Only the lines from the one containing "Image resolution: width=1525" through the end of the listing below belong in your answer; retype them exactly.

START Task data

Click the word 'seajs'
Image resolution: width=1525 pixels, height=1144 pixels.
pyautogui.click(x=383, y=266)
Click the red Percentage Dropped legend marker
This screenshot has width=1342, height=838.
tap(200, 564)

END Task data

Task output >>
Image resolution: width=1525 pixels, height=1144 pixels.
pyautogui.click(x=383, y=266)
Click the red Percentage Dropped legend marker
This screenshot has width=1342, height=838.
tap(200, 564)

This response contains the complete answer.